====== Data provided

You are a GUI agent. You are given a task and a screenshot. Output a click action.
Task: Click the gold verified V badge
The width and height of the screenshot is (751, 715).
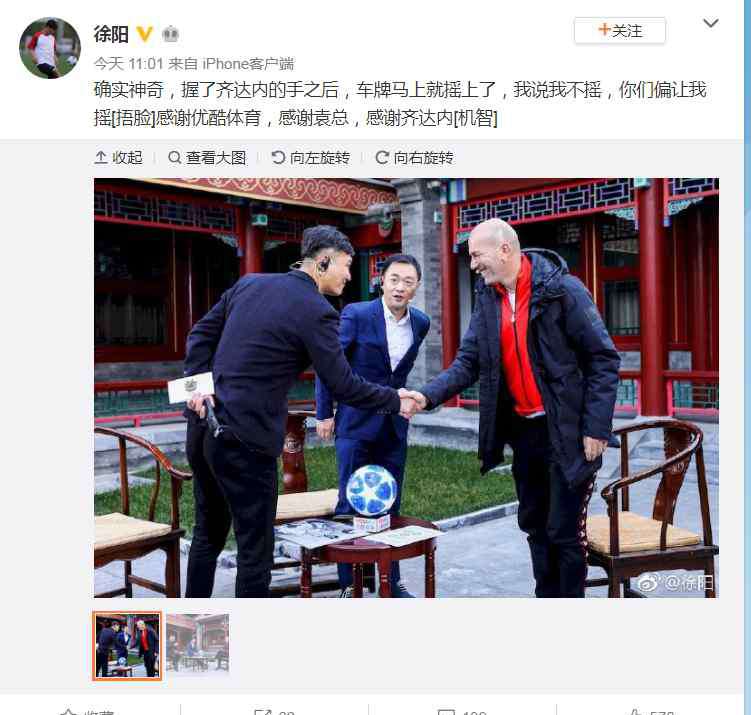pos(145,34)
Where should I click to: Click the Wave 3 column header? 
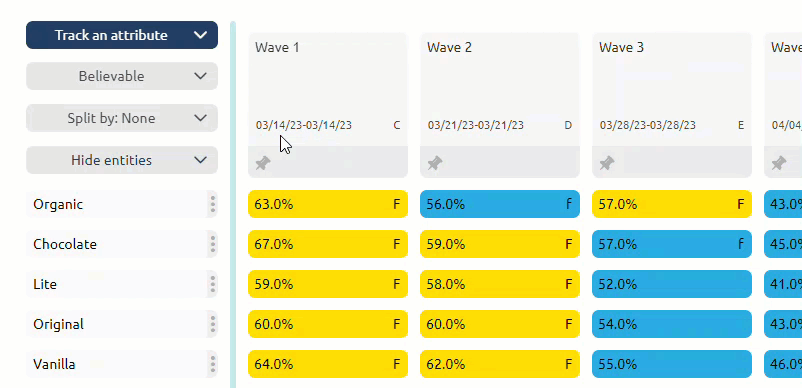(x=672, y=89)
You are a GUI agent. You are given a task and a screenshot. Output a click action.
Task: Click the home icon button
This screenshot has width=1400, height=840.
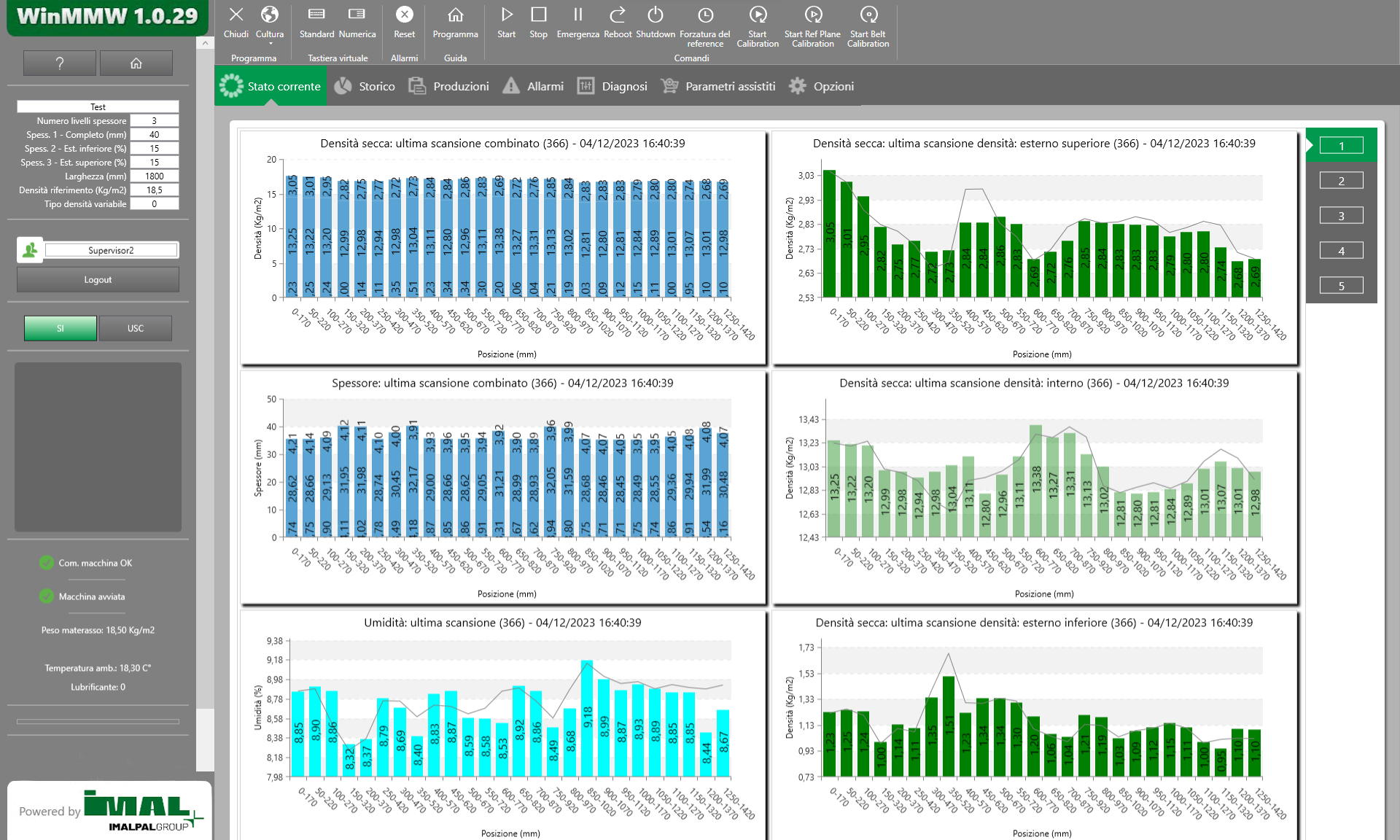136,63
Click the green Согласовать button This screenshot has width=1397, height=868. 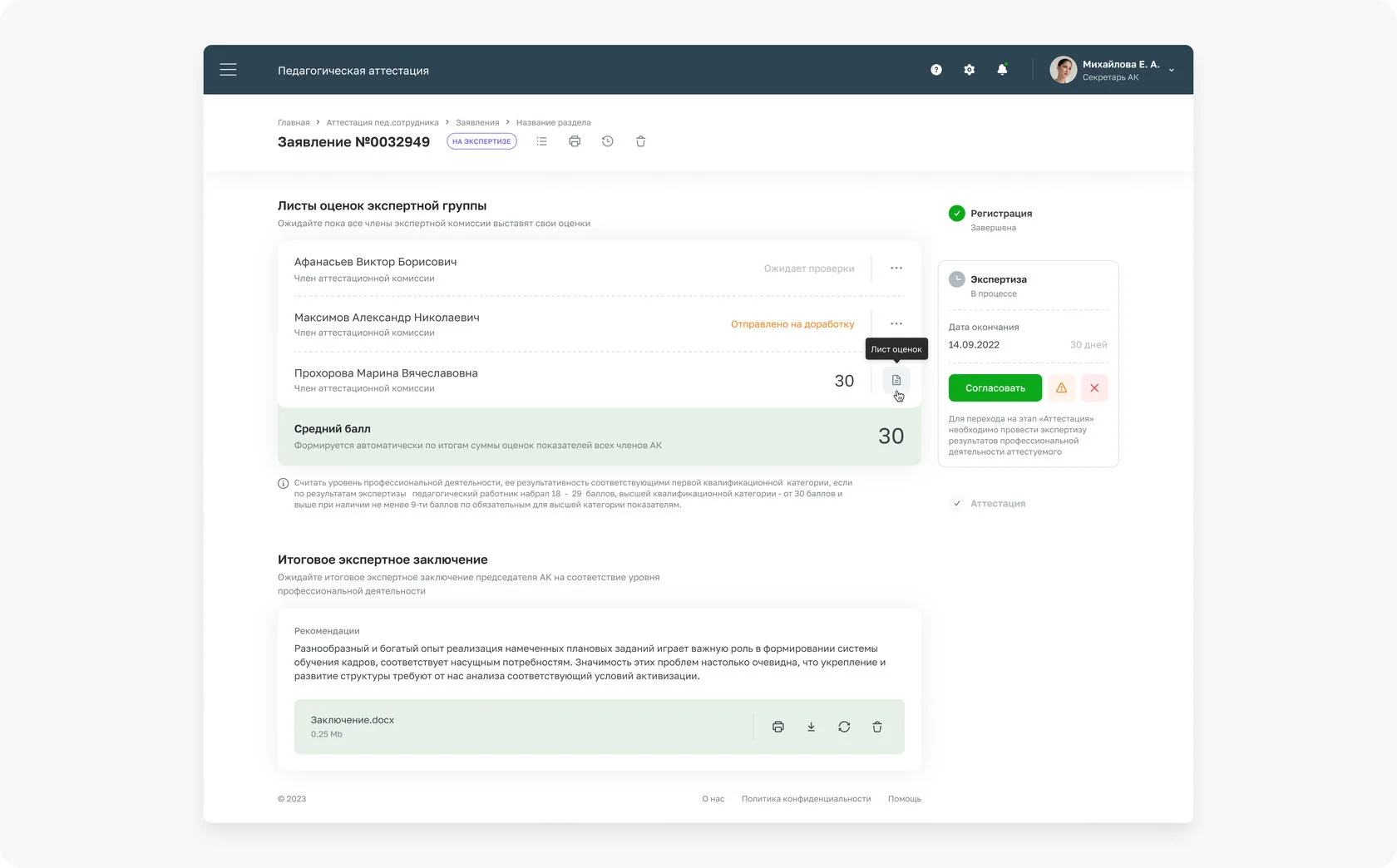(x=995, y=388)
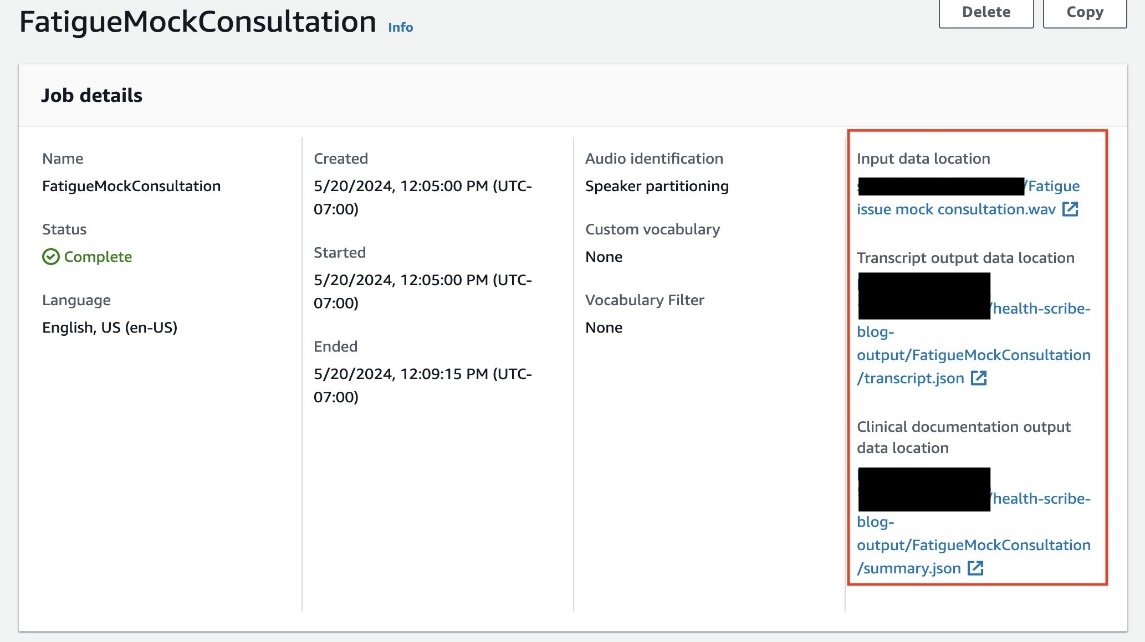
Task: Click the Complete status text
Action: point(98,256)
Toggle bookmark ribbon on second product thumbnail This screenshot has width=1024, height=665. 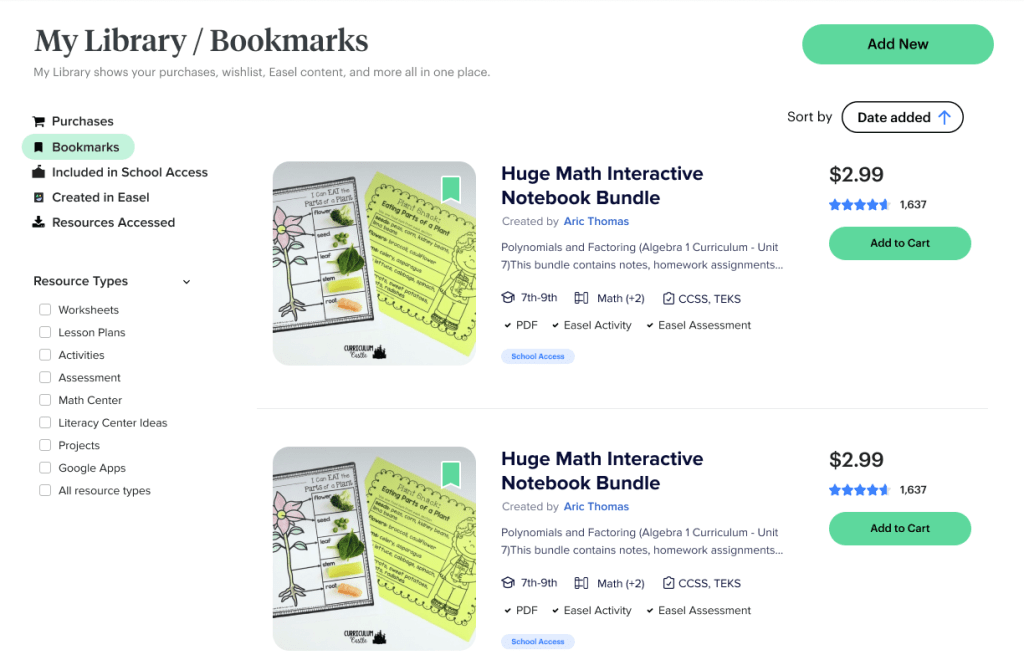(x=450, y=474)
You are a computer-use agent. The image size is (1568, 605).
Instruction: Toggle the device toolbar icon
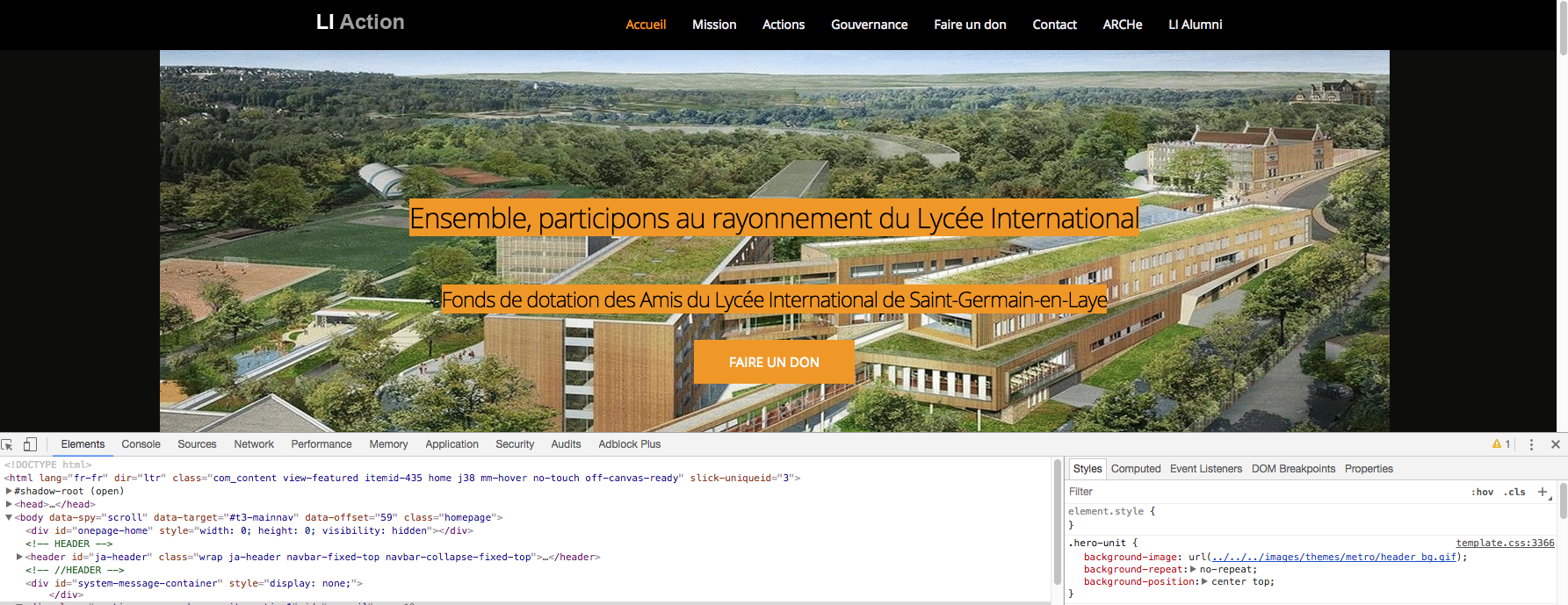[x=30, y=444]
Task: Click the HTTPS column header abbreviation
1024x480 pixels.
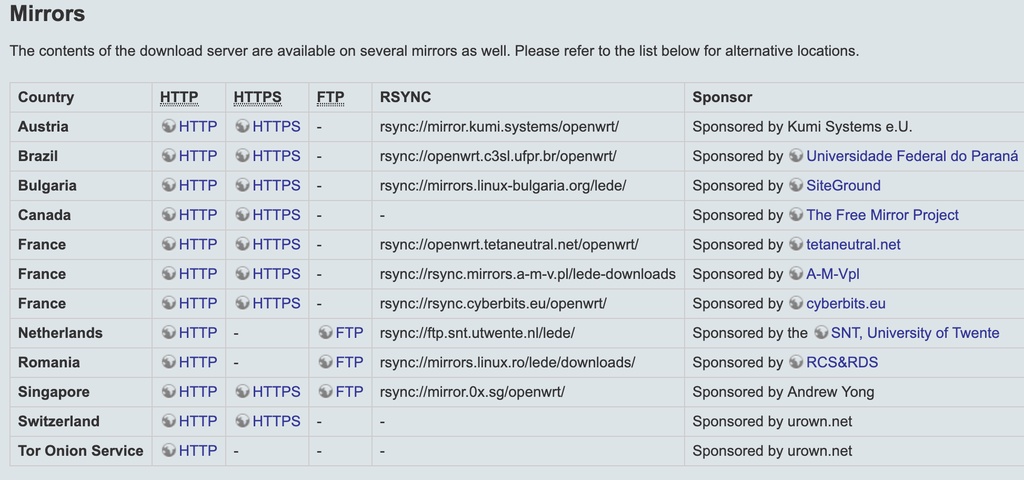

============

Please write out the items word for word, starting with the line that contains "Task: Click the HTTPS" and going on through the end of the items. Leave the pictures out of your answer.

> [Expected answer]
Task: Click the HTTPS column header abbreviation
1024x480 pixels.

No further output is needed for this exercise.